Top of The data
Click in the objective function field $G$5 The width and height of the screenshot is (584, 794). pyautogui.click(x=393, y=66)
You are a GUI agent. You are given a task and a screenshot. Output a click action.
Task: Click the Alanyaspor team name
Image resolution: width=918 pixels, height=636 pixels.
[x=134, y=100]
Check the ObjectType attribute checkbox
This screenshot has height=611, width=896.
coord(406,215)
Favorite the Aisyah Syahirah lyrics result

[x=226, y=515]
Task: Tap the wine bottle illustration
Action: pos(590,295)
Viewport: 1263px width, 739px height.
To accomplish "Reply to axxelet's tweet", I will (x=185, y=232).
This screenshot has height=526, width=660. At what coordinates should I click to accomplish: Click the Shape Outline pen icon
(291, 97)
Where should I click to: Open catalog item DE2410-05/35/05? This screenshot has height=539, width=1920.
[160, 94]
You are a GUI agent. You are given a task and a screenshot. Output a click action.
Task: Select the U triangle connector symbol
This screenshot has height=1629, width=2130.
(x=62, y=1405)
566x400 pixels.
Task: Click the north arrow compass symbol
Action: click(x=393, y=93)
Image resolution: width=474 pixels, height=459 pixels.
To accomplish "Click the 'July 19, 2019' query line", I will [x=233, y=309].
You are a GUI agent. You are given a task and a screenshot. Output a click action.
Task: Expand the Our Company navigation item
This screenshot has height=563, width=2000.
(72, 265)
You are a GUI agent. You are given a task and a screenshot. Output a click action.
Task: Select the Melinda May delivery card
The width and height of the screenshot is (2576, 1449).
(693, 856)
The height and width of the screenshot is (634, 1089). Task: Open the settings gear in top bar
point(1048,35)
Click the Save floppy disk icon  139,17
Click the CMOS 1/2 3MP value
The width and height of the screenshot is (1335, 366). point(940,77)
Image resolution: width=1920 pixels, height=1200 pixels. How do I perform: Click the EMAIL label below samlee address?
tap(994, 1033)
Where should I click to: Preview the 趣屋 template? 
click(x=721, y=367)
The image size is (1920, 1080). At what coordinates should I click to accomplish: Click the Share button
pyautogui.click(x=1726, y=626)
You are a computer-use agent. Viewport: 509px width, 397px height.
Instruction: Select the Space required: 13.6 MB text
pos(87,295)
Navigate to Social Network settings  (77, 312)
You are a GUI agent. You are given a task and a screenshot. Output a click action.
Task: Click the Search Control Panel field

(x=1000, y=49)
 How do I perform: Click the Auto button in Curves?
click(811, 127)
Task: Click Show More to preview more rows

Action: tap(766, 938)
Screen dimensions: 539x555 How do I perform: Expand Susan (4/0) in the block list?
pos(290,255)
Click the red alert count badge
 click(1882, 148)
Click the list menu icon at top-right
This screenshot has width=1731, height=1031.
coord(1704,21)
Bottom of The data
--- Directions for this task ---
Copy out each record word for word.

--- Solution below ---
Click in the objective function field $G$5 The width and height of the screenshot is (584, 794). pyautogui.click(x=393, y=66)
You are a GUI agent. You are given a task and a screenshot. Output a click action.
Task: Click the Alanyaspor team name
Image resolution: width=918 pixels, height=636 pixels.
[x=134, y=100]
Check the ObjectType attribute checkbox
This screenshot has height=611, width=896.
coord(406,215)
Favorite the Aisyah Syahirah lyrics result

[x=226, y=515]
Task: Tap the wine bottle illustration
Action: pos(590,295)
Viewport: 1263px width, 739px height.
To accomplish "Reply to axxelet's tweet", I will (x=185, y=232).
This screenshot has height=526, width=660. At what coordinates should I click to accomplish: Click the Shape Outline pen icon
(291, 97)
Where should I click to: Open catalog item DE2410-05/35/05? This screenshot has height=539, width=1920.
[160, 94]
You are a GUI agent. You are given a task and a screenshot. Output a click action.
Task: Select the U triangle connector symbol
This screenshot has height=1629, width=2130.
(x=62, y=1405)
566x400 pixels.
Task: Click the north arrow compass symbol
Action: click(x=393, y=93)
Image resolution: width=474 pixels, height=459 pixels.
To accomplish "Click the 'July 19, 2019' query line", I will [x=233, y=309].
You are a GUI agent. You are given a task and a screenshot. Output a click action.
Task: Expand the Our Company navigation item
This screenshot has height=563, width=2000.
(72, 265)
You are a GUI agent. You are given a task and a screenshot. Output a click action.
Task: Select the Melinda May delivery card
The width and height of the screenshot is (2576, 1449).
(693, 856)
The height and width of the screenshot is (634, 1089). Task: Open the settings gear in top bar
point(1048,35)
Click the Save floppy disk icon  139,17
Click the CMOS 1/2 3MP value
The width and height of the screenshot is (1335, 366). point(940,77)
Image resolution: width=1920 pixels, height=1200 pixels. How do I perform: Click the EMAIL label below samlee address?
tap(994, 1033)
Where should I click to: Preview the 趣屋 template? 
click(x=721, y=367)
The image size is (1920, 1080). At what coordinates should I click to accomplish: Click the Share button
pyautogui.click(x=1726, y=626)
You are a computer-use agent. Viewport: 509px width, 397px height.
Instruction: Select the Space required: 13.6 MB text
pos(87,295)
Navigate to Social Network settings  (77, 312)
You are a GUI agent. You are given a task and a screenshot. Output a click action.
Task: Click the Search Control Panel field

(x=1000, y=49)
 How do I perform: Click the Auto button in Curves?
click(811, 127)
Task: Click Show More to preview more rows

Action: tap(766, 938)
Screen dimensions: 539x555 How do I perform: Expand Susan (4/0) in the block list?
pos(290,255)
Click the red alert count badge
 click(1882, 148)
Click the list menu icon at top-right
This screenshot has width=1731, height=1031.
coord(1704,21)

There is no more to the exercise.